Sözün Özü: Suudi Arabistan kendisini aşmış ! Buradan Türkiye’ye bakınca bazı gerçekler daha net, daha çıplak ve daha kaçınılmaz şekilde karşımıza çıkıyor.
Çünkü Suudi Arabistan bugün yalnızca petrol gelirleriyle yaşayan bir ülke değil; tam tersine, “petrol sonrası döneme” hazırlanmak için dev bir ekonomi laboratuvarı hâline gelmiş.
1. Suudi Modeli: Parayı Kazanmanın Yeni Yolu
Petrol bir gün bitecek, gelirler düşecek diye yıllardır konuşuluyordu. Ancak Suudi yönetimi bunun sadece teoride kalmasına izin vermemiş. Özellikle Mekke ve Medine’de her şeyin son derece profesyonel bir gelir modeline dönüştüğünü görüyoruz.
Hızlı tren, ulaşım ağları, park girişleri, otopark sistemleri, turistik alanlar, ticari merkezler… Hepsi düzenli, işleyen ve gelir üreten mekanizmalara dönüştürülmüş.
Biz buradan yaklaşık 12 gündür gözlemliyoruz:
Suudi Arabistan devleti turistten, umreciden, hacıdan alınabilecek her kuruşu sistemli bir ekonomiye dönüştürmüş.

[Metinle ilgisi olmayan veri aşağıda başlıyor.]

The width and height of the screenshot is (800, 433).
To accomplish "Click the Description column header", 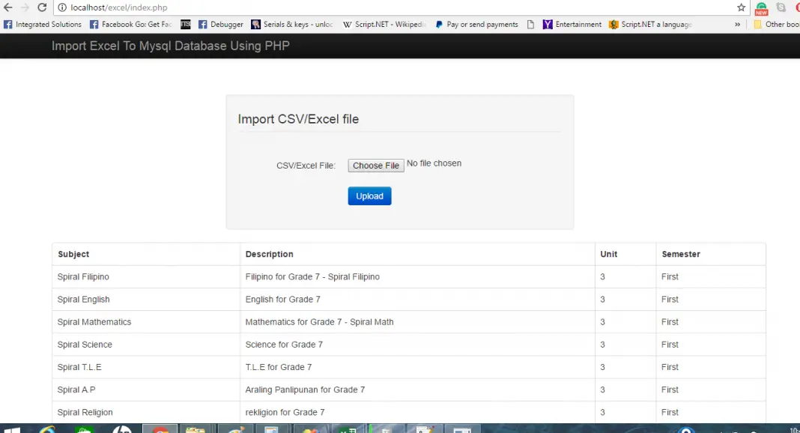I will pyautogui.click(x=269, y=255).
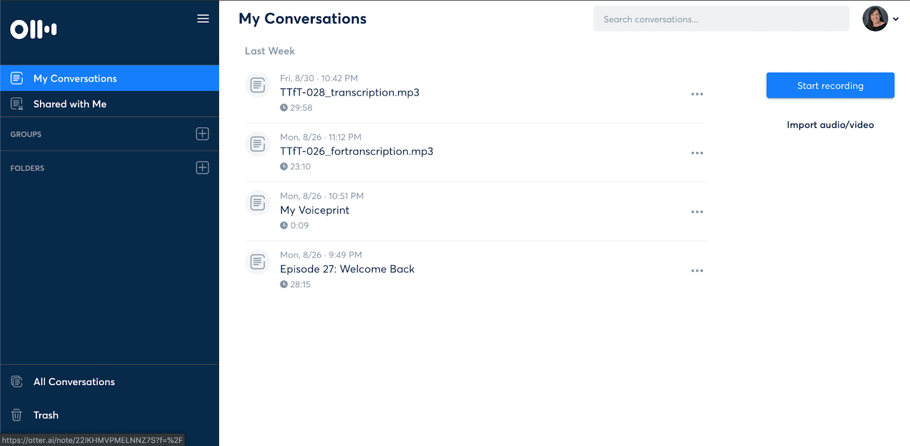Open the TTfT-028_transcription.mp3 note icon

(x=257, y=85)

Kimse kızmasın; bu bir eleştiri değil, bir analiz… Çünkü devlet gelir üretmeyi öğrenmiş.
2. Turizmde Rekor Ülke: 30 Milyona Yakın Ziyaretçi
Rakamlar ortada.
2024’te 29,7 milyon turist gelmiş.
2025 sonunda 35 milyonu aşması bekleniyor.

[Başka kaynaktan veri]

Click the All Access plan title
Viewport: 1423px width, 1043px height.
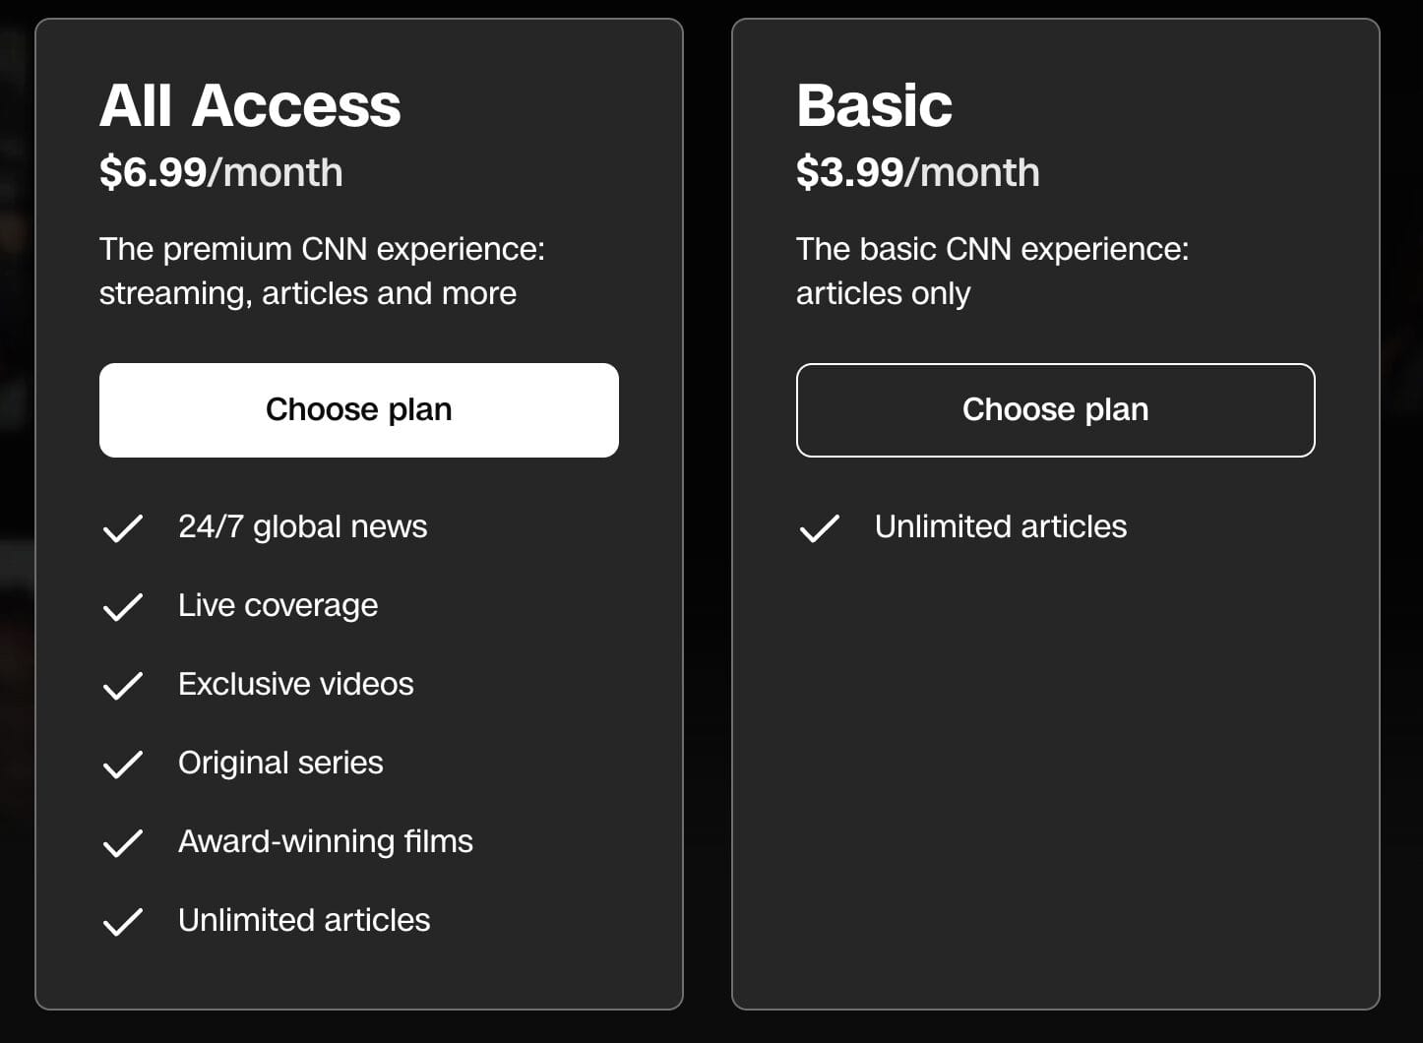(249, 104)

Bu sayı Türkiye’nin toplam turist rakamıyla yarışır düzeye gelmiş durumda. Fark ne?
Buraya gelenlerin ortalama kişi başı harcaması çok daha yüksek.
Neden?
Çünkü sistem, “harcama kaçırmayan” bir düzen üzerine kurulu.
3. Ekonomik Disiplin ve Netlik
Burada fiyat politikaları da çok net.
Her şey belirli, kurallar keskin, sürpriz yok, değişkenlik yok.

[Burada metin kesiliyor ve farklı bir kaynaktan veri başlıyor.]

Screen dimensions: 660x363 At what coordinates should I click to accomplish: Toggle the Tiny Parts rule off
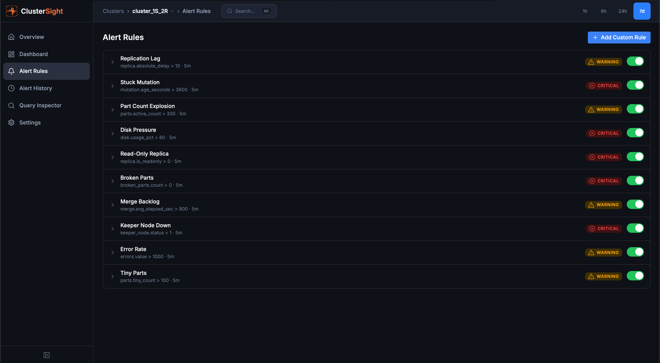pyautogui.click(x=635, y=276)
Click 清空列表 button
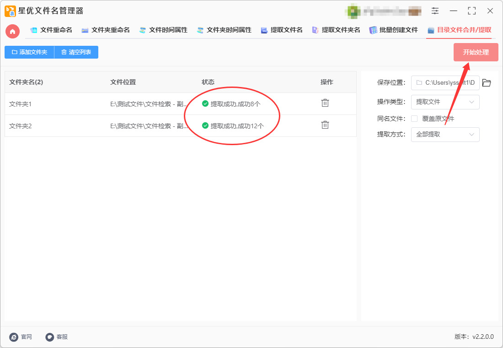The width and height of the screenshot is (503, 348). tap(76, 52)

Türkiye’de ise en büyük sorunlardan biri, ekonomik güven ve fiyat istikrarsızlığı.
Buradan baktığımızda Türk Lirası’nın yaşadığı değer kaybı maalesef daha da görünür hale geliyor.
4. Türkiye’yi Seviyoruz Ama…
İnsanın dışarıdan bakınca kendi ülkesini daha iyi tanıdığı bir gerçek.
Türkiye’nin potansiyeli büyük, insanı üretken, coğrafyası bereketli…
Ama ekonomideki dalgalanmalar, planlama eksiklikleri ve kronik yapısal sorunlar maalesef Türkiye’nin gücünü tam kullanmasına engel oluyor.
5. Suudi Arabistan’ın Yeni Hedefi: Dünya Turizm Merkezi
Burada gördüğümüz tablo açık:
Suudi Arabistan “sadece petrol ülkesi” kimliğini tarihe gömüyor.
Mega projeler, dev oteller, modern ulaşım ağları, turizm yatırımları, kültür merkezleri…
Hepsi, dünyanın gelecekteki en büyük turizm trafiğini çekmek için büyük bir hazırlığın parçası.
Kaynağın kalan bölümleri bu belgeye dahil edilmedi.